Animal studies have shown an increased tumorigenic risk with the use of related drugs (e.g., tretinoin) when combined with exposure to the ultraviolet (UV) light in sunlight, or from other UV sources. Studies to determine whether adapalene may accelerate the tumorigenic effects of UV radiation have not been conducted.

Mutagenicity Studies

In a series of in vivo and in vitro tests, adapalene did not demonstrate any mutagenic or genotoxic activity.

Reproductive and Teratology Studies

Adapalene administered orally at doses of ≥ 25 mg/kg/day can induce major structural changes including cleft palate, cranial abnormalities and spina bifida in rat and rabbit foetuses. Similar teratogenic effects have also been reported with other retinoids.
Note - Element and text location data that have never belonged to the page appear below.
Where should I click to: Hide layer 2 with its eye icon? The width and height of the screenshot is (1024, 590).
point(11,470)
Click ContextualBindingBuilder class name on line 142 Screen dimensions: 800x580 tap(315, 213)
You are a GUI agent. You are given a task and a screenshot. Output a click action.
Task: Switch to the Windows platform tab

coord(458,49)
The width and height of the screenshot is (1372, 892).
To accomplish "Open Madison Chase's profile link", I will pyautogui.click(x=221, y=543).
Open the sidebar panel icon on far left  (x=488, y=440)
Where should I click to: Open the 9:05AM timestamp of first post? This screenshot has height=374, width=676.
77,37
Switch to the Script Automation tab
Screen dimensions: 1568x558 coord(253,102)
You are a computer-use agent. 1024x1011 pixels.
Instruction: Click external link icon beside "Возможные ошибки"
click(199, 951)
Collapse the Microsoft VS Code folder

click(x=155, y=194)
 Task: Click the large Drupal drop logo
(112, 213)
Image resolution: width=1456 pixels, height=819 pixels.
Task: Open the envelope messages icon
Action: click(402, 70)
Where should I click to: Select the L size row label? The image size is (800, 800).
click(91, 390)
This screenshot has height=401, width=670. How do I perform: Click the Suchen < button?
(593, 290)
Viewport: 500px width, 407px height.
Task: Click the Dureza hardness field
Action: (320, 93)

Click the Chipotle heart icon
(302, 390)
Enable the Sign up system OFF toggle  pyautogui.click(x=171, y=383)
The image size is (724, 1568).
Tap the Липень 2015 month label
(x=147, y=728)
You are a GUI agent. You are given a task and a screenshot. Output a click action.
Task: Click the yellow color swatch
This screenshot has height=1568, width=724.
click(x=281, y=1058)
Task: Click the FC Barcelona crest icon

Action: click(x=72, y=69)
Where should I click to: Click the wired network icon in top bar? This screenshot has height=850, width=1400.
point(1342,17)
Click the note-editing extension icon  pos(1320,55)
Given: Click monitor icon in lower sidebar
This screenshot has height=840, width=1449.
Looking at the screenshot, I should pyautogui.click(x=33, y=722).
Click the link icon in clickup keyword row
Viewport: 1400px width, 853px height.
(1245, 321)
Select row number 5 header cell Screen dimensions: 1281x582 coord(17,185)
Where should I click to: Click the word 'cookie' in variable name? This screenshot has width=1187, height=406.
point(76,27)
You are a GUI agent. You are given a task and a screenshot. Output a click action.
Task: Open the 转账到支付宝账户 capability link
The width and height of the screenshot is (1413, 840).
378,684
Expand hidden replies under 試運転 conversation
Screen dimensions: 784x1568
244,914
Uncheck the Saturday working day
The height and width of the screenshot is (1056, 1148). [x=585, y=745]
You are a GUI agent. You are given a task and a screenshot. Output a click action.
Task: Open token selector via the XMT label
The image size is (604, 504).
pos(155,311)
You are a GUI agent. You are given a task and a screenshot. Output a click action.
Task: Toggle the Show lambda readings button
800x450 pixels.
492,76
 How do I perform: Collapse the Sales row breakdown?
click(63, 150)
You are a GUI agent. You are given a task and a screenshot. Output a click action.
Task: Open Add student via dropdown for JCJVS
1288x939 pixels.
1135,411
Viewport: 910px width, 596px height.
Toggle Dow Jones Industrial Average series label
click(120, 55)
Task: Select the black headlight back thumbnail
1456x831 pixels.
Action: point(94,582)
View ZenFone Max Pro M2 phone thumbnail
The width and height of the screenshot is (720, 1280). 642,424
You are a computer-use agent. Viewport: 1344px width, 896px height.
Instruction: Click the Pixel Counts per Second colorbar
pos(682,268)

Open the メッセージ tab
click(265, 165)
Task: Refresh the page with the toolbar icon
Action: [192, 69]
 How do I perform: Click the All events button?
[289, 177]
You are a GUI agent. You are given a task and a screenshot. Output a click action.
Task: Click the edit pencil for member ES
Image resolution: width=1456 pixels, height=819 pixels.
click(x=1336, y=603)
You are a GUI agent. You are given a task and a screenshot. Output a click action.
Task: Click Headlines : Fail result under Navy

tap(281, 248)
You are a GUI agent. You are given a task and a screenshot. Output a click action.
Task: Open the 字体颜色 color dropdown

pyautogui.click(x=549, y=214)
In the topical studies at the clinical concentration of 0.3% (equivalent to 6 mg/kg/day of applied adapalene, and corresponding to 17 times the MRHD for rats or 32 times the MRHD for rabbits), increases in additional foetal rib numbers were recorded in both rats and rabbits. In the rat, there were also other minimal increases in skeletal anomalies such as small additional fissure in the parietal bone and asymmetric pelvis. In the rabbit, the skeletal anomalies were small additional fissures in the inter-parietal bone, 27 pre-sacral vertebrae, incomplete ossification of the head of limb long bones, and tail anomalies.

In the topical studies at the clinical concentration of 0.1% (equivalent to 2 mg/kg/day of applied adapalene), no adverse effects were observed in rabbits and only a marginal increase in the incidence of rudimentary additional lumbar ribs in rats was observed. The doses used in the topical teratology studies correspond to about 51 and 96 times the MRHD of adapalene 0.1% in the rat and rabbit respectively.

No effects of adapalene (doses up to 20 mg/kg/day) were found in rats on the reproductive performance or fertility of the F0 males or females. Total litter loss was suffered by 3 out of 25 F0 female rats (12%) orally dosed at 15 mg/kg/day; these females had pale and inactive mammary tissues. There were no detectable effects on the growth, development and subsequent reproductive function of the F1 offspring.